Sunday, March 18, 2007

Harry Potter and the Heaping Buckets of Cash

So, the first American hardcover printing of book seven of the Harry Potter series is going to be 12,000,000 copies with a cover price of 34.99. At a very conservative estimate of 15 percent royalty rate for the hardcover, that's 70,000,000.00 for the first printing. That's a single hardcover printing in one country. That doesn't include paperback, further printings or any of the other countries. Wow! Just, wow! This business is a very strange lottery.


Kelly Swails said...

Jesus. I can't even fathom that. I suspect most other writers can't, either. Can you imagine the amount of pressure she's under? She must be made of steel. Or has a good pharmacist.

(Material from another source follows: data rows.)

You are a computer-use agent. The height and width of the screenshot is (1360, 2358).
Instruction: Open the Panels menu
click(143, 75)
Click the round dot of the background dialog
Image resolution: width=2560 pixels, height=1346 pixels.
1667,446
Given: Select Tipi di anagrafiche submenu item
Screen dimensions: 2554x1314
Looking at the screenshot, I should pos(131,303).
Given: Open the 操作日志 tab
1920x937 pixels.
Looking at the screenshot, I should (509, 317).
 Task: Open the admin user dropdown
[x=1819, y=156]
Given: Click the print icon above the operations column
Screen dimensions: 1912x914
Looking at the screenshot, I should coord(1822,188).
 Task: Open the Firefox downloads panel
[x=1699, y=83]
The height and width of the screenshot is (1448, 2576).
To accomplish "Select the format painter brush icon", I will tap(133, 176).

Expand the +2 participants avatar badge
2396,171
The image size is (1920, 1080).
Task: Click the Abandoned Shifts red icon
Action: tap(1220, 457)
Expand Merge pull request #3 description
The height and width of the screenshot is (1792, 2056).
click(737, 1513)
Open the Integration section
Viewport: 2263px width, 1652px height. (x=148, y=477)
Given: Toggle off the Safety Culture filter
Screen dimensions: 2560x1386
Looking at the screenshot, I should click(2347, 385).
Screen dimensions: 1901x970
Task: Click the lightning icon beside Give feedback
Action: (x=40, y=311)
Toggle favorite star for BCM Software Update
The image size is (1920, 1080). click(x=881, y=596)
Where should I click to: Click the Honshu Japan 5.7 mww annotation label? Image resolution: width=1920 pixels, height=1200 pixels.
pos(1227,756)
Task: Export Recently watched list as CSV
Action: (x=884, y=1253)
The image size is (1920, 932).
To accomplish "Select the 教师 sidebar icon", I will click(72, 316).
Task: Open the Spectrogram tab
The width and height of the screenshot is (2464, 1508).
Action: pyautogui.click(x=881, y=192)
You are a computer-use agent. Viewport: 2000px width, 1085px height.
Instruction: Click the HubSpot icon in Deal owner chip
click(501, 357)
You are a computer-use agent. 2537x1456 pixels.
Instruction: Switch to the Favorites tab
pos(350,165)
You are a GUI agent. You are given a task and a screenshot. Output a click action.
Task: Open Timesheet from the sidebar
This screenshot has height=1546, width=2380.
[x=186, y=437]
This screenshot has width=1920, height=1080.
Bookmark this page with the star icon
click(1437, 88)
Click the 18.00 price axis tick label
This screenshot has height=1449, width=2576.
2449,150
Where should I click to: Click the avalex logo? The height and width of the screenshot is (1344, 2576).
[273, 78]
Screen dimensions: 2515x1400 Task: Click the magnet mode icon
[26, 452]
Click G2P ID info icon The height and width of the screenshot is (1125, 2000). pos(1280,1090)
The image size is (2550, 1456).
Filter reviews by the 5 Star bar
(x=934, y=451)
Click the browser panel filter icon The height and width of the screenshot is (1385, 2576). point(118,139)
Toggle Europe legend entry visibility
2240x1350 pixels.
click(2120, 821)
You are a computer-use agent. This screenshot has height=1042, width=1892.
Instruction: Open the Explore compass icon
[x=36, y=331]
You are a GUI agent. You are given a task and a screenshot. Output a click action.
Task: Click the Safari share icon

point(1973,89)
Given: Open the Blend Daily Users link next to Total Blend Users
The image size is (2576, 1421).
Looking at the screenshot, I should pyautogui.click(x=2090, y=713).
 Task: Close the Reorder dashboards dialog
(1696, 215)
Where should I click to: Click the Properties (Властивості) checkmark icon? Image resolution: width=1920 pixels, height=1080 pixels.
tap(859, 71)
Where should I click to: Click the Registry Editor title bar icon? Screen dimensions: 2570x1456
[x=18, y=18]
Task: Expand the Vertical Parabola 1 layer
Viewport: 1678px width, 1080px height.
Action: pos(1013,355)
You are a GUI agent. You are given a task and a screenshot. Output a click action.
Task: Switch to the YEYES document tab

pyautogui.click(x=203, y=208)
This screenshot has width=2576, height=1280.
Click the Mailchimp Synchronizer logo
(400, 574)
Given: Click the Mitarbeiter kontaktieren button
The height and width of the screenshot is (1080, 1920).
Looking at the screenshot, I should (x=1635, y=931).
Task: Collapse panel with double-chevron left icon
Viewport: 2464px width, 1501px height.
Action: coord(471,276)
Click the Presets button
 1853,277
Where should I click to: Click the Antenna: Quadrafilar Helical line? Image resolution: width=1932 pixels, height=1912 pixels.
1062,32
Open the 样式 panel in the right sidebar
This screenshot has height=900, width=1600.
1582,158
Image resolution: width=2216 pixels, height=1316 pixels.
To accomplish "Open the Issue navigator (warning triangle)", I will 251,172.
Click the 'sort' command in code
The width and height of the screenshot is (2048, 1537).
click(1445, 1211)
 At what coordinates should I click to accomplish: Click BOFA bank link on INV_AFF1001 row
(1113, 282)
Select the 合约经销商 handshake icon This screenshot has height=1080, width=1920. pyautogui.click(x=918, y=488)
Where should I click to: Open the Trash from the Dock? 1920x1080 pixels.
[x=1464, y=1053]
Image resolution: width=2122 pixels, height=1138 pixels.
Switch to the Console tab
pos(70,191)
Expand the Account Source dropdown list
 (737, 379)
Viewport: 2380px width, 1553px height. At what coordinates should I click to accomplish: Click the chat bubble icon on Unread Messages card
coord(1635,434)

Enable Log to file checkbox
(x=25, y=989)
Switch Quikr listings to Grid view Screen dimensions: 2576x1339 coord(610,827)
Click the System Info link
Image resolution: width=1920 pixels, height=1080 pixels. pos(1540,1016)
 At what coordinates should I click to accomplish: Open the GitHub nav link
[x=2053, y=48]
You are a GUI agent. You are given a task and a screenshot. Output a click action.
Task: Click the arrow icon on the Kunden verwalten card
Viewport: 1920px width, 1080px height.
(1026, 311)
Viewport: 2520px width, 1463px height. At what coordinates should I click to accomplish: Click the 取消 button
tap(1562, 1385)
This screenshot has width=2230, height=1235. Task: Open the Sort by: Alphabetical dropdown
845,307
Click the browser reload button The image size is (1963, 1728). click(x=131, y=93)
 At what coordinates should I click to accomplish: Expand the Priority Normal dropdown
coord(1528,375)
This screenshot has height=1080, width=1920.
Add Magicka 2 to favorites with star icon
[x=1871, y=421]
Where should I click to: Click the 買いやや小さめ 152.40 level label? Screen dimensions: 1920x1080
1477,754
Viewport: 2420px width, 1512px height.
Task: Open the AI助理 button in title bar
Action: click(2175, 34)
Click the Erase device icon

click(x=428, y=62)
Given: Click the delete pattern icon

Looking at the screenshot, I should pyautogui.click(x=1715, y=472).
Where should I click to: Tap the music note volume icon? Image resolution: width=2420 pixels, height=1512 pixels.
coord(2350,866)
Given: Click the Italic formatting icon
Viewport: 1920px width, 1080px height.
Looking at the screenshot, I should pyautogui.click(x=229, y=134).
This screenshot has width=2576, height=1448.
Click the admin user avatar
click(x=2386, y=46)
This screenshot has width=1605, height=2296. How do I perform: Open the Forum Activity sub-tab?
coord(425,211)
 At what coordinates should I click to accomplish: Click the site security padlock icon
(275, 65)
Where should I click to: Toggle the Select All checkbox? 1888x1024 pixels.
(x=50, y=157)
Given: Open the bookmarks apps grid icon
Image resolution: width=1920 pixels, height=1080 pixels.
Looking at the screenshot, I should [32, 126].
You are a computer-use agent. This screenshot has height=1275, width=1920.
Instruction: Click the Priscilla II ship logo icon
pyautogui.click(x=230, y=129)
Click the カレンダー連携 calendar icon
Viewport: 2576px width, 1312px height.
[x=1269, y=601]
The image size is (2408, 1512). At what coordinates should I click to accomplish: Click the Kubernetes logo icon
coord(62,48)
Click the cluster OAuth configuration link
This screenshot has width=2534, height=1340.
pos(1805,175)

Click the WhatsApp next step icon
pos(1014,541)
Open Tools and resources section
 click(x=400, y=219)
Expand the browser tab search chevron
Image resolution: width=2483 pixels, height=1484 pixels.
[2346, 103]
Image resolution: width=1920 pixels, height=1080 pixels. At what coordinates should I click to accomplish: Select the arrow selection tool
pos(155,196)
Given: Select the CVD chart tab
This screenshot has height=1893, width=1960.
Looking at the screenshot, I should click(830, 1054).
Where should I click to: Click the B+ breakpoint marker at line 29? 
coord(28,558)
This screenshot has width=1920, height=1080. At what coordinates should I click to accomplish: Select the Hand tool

Would she get the 15%-of-$34.99 royalty if the book is sold at, say, a 40% discount? Lots of the major booksellers do that with the big releases. With my Barnes and Noble card I'll probably play only $17.00 for mine. How does that work?

tate said...

The way I understand it is that the bookstores are the ones that give the discount, so discounted books don't affect royality rates.

I'm often wrong, however.

Erik Buchanan said...

Wow. That is staggering.

It's funny, I can't even imagine that many sales. Of course, I'm not writing for the youth market and haven't built up a following over 10 years. Still. Wow.

And speaking of sales, I got listed on (Small Magics is the title) over the past week. That is so cool!

It's funny, it was all so unreal until I saw that. Now I'm in a mad scrable with my illustrator for cover art and I'm going through proofs at high speed because it has to be on the shelf June 15.

(And yes, this comment is advertising as much as anything else, but it is really exciting!!).

Kelly McCullough said...

The royalty may be adjusted for discounts, depending on how her contract is structured, the exact amount of the discount, and who's eating the costs. Given her stature and the sheer power she has to get people into bookstores I'm guessing she gets something very much like 15% of cover price even if the store is selling at 40% off. That's in part because she probably gets more than 15% which is aproximately industry standard for hardcovers after the 1st 5,000 or so copies. It's much more complex than that with escalator clauses and formulas for how discounts are distributed, but that's a reasonably educated guess.

Erik, Congratulations! I know exactly what you mean about seeing it for sale making it real. I'll check it out.